··· Supplied text ···
Tag Archives: Guide

The Ultimate Guide to the 2017 French Elections – Part III

The first round of the French Presidential elections is due to be held in 17 days (on 23rd April), with the likely second round two weeks later on 7th May. The eleven presidential candidates yesterday took part in the final televised debate before the first round.

Weighing their performances remains fraught with difficulty and the key question remains whether the centre-left candidate Emmanuel Macron and National Front leader Marine Le Pen are still likely to make it to the second round.

This in-depth four-part Election Series examines all core elements of the upcoming presidential and legislative elections and takes a quantitative and qualitative approach.

In Part III, I tackle five questions, looking at past presidential elections where appropriate:

Q1: At this stage can we predict with any accuracy the eventual winner?

The media would suggest that we cannot and there is certainly scope for surprises. At the very least opinion polls could be under or over-estimating candidates’ chances. But if Macron and Le Pen make it to the second round, Macron looks set to be elected President based on opinion polls.
···
Stated exercise A -> In one to three sentences, explain why the French elections guide says the eventual winner may be hard to predict accurately at this stage.
Stated exercise B ->
Answer these questions using the French elections guide:
(i) On what date is the first round of the presidential elections due to be held?
(ii) How many presidential candidates took part in the final televised debate before the first round?
(iii) How many questions does Part III tackle?
The items after this point come from a separate source, unrelated to the French elections guide.
··· Dataset extract ···
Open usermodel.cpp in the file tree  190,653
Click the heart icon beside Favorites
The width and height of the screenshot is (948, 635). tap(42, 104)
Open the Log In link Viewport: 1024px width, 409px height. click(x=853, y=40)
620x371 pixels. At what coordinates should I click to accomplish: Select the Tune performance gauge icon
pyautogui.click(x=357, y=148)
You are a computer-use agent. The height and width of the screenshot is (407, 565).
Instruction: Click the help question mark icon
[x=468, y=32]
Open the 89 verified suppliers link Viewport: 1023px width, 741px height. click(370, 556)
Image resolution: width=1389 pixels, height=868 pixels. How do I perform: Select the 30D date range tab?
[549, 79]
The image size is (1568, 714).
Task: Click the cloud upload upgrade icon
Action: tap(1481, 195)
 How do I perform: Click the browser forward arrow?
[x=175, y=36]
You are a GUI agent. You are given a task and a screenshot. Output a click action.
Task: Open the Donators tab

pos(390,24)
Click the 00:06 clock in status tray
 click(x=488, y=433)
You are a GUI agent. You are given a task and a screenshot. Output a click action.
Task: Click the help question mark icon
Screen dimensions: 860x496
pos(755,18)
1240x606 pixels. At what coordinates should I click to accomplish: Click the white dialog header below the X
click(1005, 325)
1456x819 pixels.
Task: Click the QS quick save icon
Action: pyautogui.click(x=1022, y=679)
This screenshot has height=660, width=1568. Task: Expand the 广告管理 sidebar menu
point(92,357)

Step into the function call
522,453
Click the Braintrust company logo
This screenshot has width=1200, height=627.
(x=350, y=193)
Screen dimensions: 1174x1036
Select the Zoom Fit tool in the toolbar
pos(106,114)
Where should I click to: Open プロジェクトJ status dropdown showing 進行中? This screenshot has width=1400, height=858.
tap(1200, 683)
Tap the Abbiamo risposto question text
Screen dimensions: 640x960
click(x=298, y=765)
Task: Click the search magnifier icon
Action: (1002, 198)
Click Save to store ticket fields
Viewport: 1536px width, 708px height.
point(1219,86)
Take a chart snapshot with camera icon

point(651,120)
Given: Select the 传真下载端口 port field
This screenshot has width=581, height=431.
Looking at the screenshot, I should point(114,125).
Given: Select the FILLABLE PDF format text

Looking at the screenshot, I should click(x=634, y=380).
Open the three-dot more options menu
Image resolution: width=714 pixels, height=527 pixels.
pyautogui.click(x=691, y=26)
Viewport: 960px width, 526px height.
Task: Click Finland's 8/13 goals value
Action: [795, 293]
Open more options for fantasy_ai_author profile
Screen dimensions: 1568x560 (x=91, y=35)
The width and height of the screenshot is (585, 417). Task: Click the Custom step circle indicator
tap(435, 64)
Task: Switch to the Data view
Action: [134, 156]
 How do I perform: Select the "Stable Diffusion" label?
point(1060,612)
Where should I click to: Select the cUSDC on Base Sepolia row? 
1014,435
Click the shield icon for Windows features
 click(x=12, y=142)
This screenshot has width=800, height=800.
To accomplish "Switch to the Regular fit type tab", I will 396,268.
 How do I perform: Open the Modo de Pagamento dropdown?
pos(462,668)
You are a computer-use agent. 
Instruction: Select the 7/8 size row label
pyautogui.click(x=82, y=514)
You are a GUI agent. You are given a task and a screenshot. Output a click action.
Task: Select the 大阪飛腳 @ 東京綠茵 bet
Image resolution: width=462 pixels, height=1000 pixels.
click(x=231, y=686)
···
Expected output A -> There is scope for surprises, because opinion polls could be under- or over-estimating the candidates' chances.

Expected output B ->
(i) 23rd April
(ii) Eleven
(iii) Five